To use the Oclus cluster, you need to configure the environment for the CCS workload scheduler that is used to submit jobs to the cluster. This needs to be done only once.

# log into Oculus frontend server

ssh fe.pc2.uni-paderborn.de

ccsgenrcfiles hpc-lco-plessl

# Please verify that you are also a member of the 'hpc-lco-plessl' Unix group
# Checke whether the output of the following command contains 'hpc-lco-plessl'

groups

Note: This setup is for participants of the High-Performance Computing Lecture by Prof. Christian Plessl.
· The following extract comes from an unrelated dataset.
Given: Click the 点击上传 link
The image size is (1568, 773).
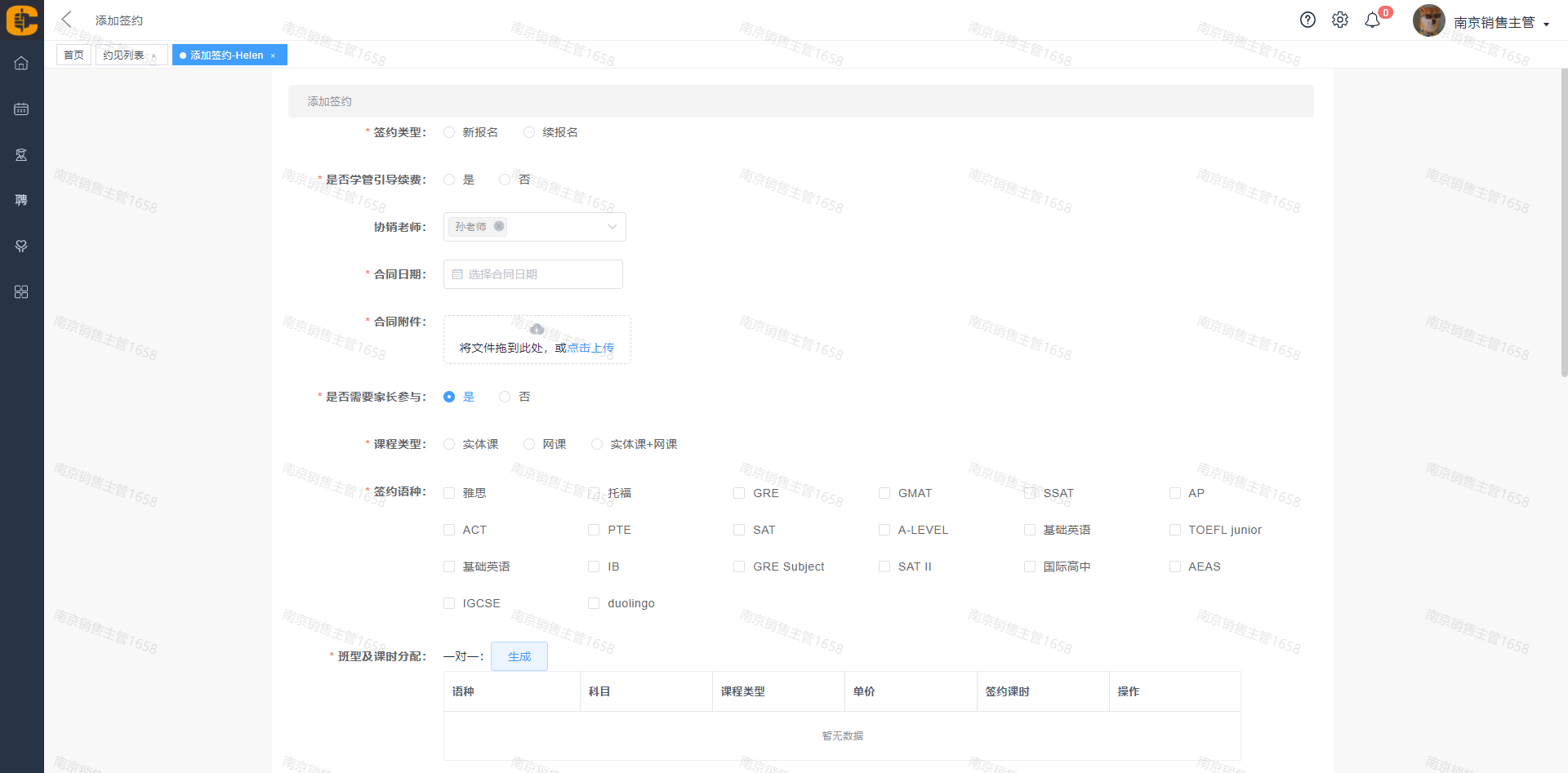Looking at the screenshot, I should pos(590,348).
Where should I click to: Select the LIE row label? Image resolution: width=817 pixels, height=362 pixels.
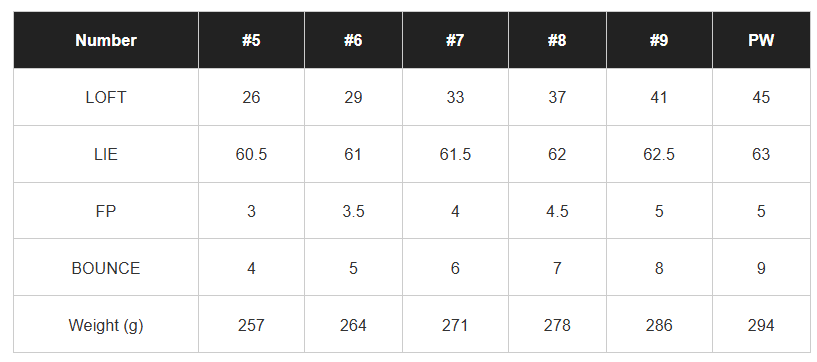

Logging into the Oculus cluster, compiling and running a basic MPI program

We will be using Intel MPI and the Intel compiler here. OpenMPI and gcc work similarly

# log into Oculus frontend server

ssh fe.pc2.uni-paderborn.de

# load desired MPI version and compiler

module load intel-mpi
module load intel/compiler/15.0.1

# compile application

mpiicc -g -Wall -std=c99 -o global-sum-simple global-sum-simple.c


# submit interactive job to scheduler, run with 8 MPI ranks

ccsalloc -I --res=rset=8:ncpus=1 impi -- ./global-sum-tree

Copying files to Oculus home directory

You can use scp (secure copy) to transer files from your computer to Oculus.

# copy file my-program.c to Oculus home directory

scp my-program.c yourusername@fe.pc2.uni-paderborn.de:

Mounting the Oculus on your computer

You can directly mount your home directory on Oculus on your local computer via CIFS/SMB. If your username is alberto the path for mounting is:

smb://fs-cifs.uni-paderborn.de/upb/departments/pc2/users/a/alberto

Note that the last component of the path is your username and the component before is the first letter of your username.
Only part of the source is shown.